> **Stored data**:
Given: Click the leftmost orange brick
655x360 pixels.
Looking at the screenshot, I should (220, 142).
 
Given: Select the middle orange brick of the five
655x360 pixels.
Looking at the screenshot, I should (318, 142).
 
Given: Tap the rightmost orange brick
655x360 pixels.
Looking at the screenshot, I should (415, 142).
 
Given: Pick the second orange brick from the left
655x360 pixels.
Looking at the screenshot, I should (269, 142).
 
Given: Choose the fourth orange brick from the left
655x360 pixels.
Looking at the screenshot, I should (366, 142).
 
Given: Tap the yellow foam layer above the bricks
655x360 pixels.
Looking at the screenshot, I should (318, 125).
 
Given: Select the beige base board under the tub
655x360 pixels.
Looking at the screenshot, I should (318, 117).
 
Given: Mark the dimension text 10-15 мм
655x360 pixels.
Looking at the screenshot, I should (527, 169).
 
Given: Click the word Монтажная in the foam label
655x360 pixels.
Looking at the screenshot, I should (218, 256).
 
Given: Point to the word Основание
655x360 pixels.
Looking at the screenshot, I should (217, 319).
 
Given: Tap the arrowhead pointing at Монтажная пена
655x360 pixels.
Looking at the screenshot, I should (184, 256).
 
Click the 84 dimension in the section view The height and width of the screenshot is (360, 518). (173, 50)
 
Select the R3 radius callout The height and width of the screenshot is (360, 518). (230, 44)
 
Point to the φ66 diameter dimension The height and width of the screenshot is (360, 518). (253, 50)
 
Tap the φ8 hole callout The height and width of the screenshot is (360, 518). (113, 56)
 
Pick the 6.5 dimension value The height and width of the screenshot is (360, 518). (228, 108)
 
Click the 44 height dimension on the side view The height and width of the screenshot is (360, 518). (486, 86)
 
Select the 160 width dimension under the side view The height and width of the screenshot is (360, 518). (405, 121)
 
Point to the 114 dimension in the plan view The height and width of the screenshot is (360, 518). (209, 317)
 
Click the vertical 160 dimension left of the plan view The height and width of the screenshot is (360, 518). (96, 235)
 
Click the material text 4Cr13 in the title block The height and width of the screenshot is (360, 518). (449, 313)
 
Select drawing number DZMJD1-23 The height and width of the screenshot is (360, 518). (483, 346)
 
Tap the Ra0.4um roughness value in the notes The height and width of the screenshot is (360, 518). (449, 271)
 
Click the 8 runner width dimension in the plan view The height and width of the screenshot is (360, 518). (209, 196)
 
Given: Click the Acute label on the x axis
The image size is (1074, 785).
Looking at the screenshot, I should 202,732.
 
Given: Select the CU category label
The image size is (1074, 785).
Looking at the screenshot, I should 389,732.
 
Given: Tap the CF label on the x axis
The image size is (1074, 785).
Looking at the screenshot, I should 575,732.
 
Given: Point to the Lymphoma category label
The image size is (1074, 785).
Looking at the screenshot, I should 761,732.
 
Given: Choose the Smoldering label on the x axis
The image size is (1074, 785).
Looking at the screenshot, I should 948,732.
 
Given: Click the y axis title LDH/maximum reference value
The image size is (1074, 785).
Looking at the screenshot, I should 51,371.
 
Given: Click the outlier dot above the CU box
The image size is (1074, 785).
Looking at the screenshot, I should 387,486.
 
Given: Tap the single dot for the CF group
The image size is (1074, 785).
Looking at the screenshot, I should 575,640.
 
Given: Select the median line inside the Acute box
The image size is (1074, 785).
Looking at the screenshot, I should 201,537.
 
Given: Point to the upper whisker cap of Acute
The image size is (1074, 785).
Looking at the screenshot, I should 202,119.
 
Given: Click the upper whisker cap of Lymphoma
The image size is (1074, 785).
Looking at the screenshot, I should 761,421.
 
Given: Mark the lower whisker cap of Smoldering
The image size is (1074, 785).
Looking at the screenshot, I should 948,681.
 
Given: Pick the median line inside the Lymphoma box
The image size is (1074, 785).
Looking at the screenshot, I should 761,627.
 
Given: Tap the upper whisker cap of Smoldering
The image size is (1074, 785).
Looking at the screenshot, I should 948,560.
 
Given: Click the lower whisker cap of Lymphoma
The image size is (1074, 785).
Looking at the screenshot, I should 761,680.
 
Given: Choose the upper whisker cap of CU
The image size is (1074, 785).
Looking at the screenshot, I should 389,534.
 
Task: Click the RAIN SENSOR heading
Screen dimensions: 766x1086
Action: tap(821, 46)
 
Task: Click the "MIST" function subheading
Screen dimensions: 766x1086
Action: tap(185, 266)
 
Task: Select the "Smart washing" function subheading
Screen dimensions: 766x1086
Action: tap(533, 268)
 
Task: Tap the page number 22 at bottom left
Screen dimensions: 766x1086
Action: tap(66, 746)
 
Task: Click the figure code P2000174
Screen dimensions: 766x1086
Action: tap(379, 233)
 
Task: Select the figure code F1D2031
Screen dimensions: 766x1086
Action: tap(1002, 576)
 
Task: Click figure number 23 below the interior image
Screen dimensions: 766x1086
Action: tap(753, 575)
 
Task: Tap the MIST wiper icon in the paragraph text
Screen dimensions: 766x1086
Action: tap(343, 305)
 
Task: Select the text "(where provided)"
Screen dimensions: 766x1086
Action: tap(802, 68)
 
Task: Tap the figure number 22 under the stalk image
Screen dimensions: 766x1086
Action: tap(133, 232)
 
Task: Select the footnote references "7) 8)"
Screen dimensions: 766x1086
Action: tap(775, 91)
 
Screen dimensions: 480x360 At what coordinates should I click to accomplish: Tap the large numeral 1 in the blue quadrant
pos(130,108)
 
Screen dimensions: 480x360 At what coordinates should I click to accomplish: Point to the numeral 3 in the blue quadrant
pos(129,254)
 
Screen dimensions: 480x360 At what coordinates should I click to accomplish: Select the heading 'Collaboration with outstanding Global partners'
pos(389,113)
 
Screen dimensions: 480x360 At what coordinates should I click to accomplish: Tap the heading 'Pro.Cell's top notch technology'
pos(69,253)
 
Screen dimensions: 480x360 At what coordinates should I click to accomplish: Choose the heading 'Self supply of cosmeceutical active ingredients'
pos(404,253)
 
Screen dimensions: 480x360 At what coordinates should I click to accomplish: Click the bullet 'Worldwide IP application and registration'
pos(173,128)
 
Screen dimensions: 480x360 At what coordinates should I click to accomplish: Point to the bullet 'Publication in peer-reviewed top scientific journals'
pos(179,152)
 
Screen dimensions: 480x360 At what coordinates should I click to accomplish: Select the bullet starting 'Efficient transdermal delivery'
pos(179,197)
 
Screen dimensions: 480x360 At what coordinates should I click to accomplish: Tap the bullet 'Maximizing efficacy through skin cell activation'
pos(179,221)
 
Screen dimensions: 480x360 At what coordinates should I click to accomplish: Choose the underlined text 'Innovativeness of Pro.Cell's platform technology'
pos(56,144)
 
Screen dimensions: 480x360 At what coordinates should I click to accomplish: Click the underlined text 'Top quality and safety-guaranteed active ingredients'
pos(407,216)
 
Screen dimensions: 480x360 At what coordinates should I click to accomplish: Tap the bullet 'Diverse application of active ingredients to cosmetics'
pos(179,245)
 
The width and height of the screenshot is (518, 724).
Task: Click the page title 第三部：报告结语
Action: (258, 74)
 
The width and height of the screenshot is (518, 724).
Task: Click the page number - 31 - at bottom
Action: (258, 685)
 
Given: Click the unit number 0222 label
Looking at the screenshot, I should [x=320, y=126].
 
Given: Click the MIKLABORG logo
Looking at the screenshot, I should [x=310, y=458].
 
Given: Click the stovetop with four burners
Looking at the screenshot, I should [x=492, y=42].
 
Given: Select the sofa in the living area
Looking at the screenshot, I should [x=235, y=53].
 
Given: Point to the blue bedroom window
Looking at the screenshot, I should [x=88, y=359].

> **DIRECTIVE**: Rewrite every line of the items above as a numbered list, leaving out the blank lines.

> **ANSWER FOR THIS EXERCISE**:
1. Given: Click the leftmost orange brick
2. 655x360 pixels.
3. Looking at the screenshot, I should (220, 142).
4. Given: Select the middle orange brick of the five
5. 655x360 pixels.
6. Looking at the screenshot, I should (318, 142).
7. Given: Tap the rightmost orange brick
8. 655x360 pixels.
9. Looking at the screenshot, I should (415, 142).
10. Given: Pick the second orange brick from the left
11. 655x360 pixels.
12. Looking at the screenshot, I should (269, 142).
13. Given: Choose the fourth orange brick from the left
14. 655x360 pixels.
15. Looking at the screenshot, I should (366, 142).
16. Given: Tap the yellow foam layer above the bricks
17. 655x360 pixels.
18. Looking at the screenshot, I should (318, 125).
19. Given: Select the beige base board under the tub
20. 655x360 pixels.
21. Looking at the screenshot, I should (318, 117).
22. Given: Mark the dimension text 10-15 мм
23. 655x360 pixels.
24. Looking at the screenshot, I should (527, 169).
25. Given: Click the word Монтажная in the foam label
26. 655x360 pixels.
27. Looking at the screenshot, I should (218, 256).
28. Given: Point to the word Основание
29. 655x360 pixels.
30. Looking at the screenshot, I should (217, 319).
31. Given: Tap the arrowhead pointing at Монтажная пена
32. 655x360 pixels.
33. Looking at the screenshot, I should (184, 256).
34. Click the 84 dimension in the section view The height and width of the screenshot is (360, 518). (173, 50)
35. Select the R3 radius callout The height and width of the screenshot is (360, 518). (230, 44)
36. Point to the φ66 diameter dimension The height and width of the screenshot is (360, 518). (253, 50)
37. Tap the φ8 hole callout The height and width of the screenshot is (360, 518). (113, 56)
38. Pick the 6.5 dimension value The height and width of the screenshot is (360, 518). (228, 108)
39. Click the 44 height dimension on the side view The height and width of the screenshot is (360, 518). (486, 86)
40. Select the 160 width dimension under the side view The height and width of the screenshot is (360, 518). (405, 121)
41. Point to the 114 dimension in the plan view The height and width of the screenshot is (360, 518). (209, 317)
42. Click the vertical 160 dimension left of the plan view The height and width of the screenshot is (360, 518). (96, 235)
43. Click the material text 4Cr13 in the title block The height and width of the screenshot is (360, 518). (449, 313)
44. Select drawing number DZMJD1-23 The height and width of the screenshot is (360, 518). (483, 346)
45. Tap the Ra0.4um roughness value in the notes The height and width of the screenshot is (360, 518). (449, 271)
46. Click the 8 runner width dimension in the plan view The height and width of the screenshot is (360, 518). (209, 196)
47. Given: Click the Acute label on the x axis
48. The image size is (1074, 785).
49. Looking at the screenshot, I should 202,732.
50. Given: Select the CU category label
51. The image size is (1074, 785).
52. Looking at the screenshot, I should 389,732.
53. Given: Tap the CF label on the x axis
54. The image size is (1074, 785).
55. Looking at the screenshot, I should 575,732.
56. Given: Point to the Lymphoma category label
57. The image size is (1074, 785).
58. Looking at the screenshot, I should 761,732.
59. Given: Choose the Smoldering label on the x axis
60. The image size is (1074, 785).
61. Looking at the screenshot, I should 948,732.
62. Given: Click the y axis title LDH/maximum reference value
63. The image size is (1074, 785).
64. Looking at the screenshot, I should 51,371.
65. Given: Click the outlier dot above the CU box
66. The image size is (1074, 785).
67. Looking at the screenshot, I should 387,486.
68. Given: Tap the single dot for the CF group
69. The image size is (1074, 785).
70. Looking at the screenshot, I should 575,640.
71. Given: Select the median line inside the Acute box
72. The image size is (1074, 785).
73. Looking at the screenshot, I should 201,537.
74. Given: Point to the upper whisker cap of Acute
75. The image size is (1074, 785).
76. Looking at the screenshot, I should 202,119.
77. Given: Click the upper whisker cap of Lymphoma
78. The image size is (1074, 785).
79. Looking at the screenshot, I should 761,421.
80. Given: Mark the lower whisker cap of Smoldering
81. The image size is (1074, 785).
82. Looking at the screenshot, I should 948,681.
83. Given: Pick the median line inside the Lymphoma box
84. The image size is (1074, 785).
85. Looking at the screenshot, I should 761,627.
86. Given: Tap the upper whisker cap of Smoldering
87. The image size is (1074, 785).
88. Looking at the screenshot, I should 948,560.
89. Given: Click the lower whisker cap of Lymphoma
90. The image size is (1074, 785).
91. Looking at the screenshot, I should 761,680.
92. Given: Choose the upper whisker cap of CU
93. The image size is (1074, 785).
94. Looking at the screenshot, I should 389,534.
95. Task: Click the RAIN SENSOR heading
96. Screen dimensions: 766x1086
97. Action: tap(821, 46)
98. Task: Click the "MIST" function subheading
99. Screen dimensions: 766x1086
100. Action: tap(185, 266)
101. Task: Select the "Smart washing" function subheading
102. Screen dimensions: 766x1086
103. Action: tap(533, 268)
104. Task: Tap the page number 22 at bottom left
105. Screen dimensions: 766x1086
106. Action: tap(66, 746)
107. Task: Click the figure code P2000174
108. Screen dimensions: 766x1086
109. Action: tap(379, 233)
110. Task: Select the figure code F1D2031
111. Screen dimensions: 766x1086
112. Action: tap(1002, 576)
113. Task: Click figure number 23 below the interior image
114. Screen dimensions: 766x1086
115. Action: tap(753, 575)
116. Task: Tap the MIST wiper icon in the paragraph text
117. Screen dimensions: 766x1086
118. Action: tap(343, 305)
119. Task: Select the text "(where provided)"
120. Screen dimensions: 766x1086
121. Action: tap(802, 68)
122. Task: Tap the figure number 22 under the stalk image
123. Screen dimensions: 766x1086
124. Action: tap(133, 232)
125. Task: Select the footnote references "7) 8)"
126. Screen dimensions: 766x1086
127. Action: tap(775, 91)
128. Screen dimensions: 480x360 At what coordinates should I click to accomplish: Tap the large numeral 1 in the blue quadrant
129. pos(130,108)
130. Screen dimensions: 480x360 At what coordinates should I click to accomplish: Point to the numeral 3 in the blue quadrant
131. pos(129,254)
132. Screen dimensions: 480x360 At what coordinates should I click to accomplish: Select the heading 'Collaboration with outstanding Global partners'
133. pos(389,113)
134. Screen dimensions: 480x360 At what coordinates should I click to accomplish: Tap the heading 'Pro.Cell's top notch technology'
135. pos(69,253)
136. Screen dimensions: 480x360 At what coordinates should I click to accomplish: Choose the heading 'Self supply of cosmeceutical active ingredients'
137. pos(404,253)
138. Screen dimensions: 480x360 At what coordinates should I click to accomplish: Click the bullet 'Worldwide IP application and registration'
139. pos(173,128)
140. Screen dimensions: 480x360 At what coordinates should I click to accomplish: Point to the bullet 'Publication in peer-reviewed top scientific journals'
141. pos(179,152)
142. Screen dimensions: 480x360 At what coordinates should I click to accomplish: Select the bullet starting 'Efficient transdermal delivery'
143. pos(179,197)
144. Screen dimensions: 480x360 At what coordinates should I click to accomplish: Tap the bullet 'Maximizing efficacy through skin cell activation'
145. pos(179,221)
146. Screen dimensions: 480x360 At what coordinates should I click to accomplish: Choose the underlined text 'Innovativeness of Pro.Cell's platform technology'
147. pos(56,144)
148. Screen dimensions: 480x360 At what coordinates should I click to accomplish: Click the underlined text 'Top quality and safety-guaranteed active ingredients'
149. pos(407,216)
150. Screen dimensions: 480x360 At what coordinates should I click to accomplish: Tap the bullet 'Diverse application of active ingredients to cosmetics'
151. pos(179,245)
152. The width and height of the screenshot is (518, 724).
153. Task: Click the page title 第三部：报告结语
154. Action: (258, 74)
155. The width and height of the screenshot is (518, 724).
156. Task: Click the page number - 31 - at bottom
157. Action: (258, 685)
158. Given: Click the unit number 0222 label
159. Looking at the screenshot, I should [x=320, y=126].
160. Given: Click the MIKLABORG logo
161. Looking at the screenshot, I should [x=310, y=458].
162. Given: Click the stovetop with four burners
163. Looking at the screenshot, I should [x=492, y=42].
164. Given: Select the sofa in the living area
165. Looking at the screenshot, I should [x=235, y=53].
166. Given: Point to the blue bedroom window
167. Looking at the screenshot, I should [x=88, y=359].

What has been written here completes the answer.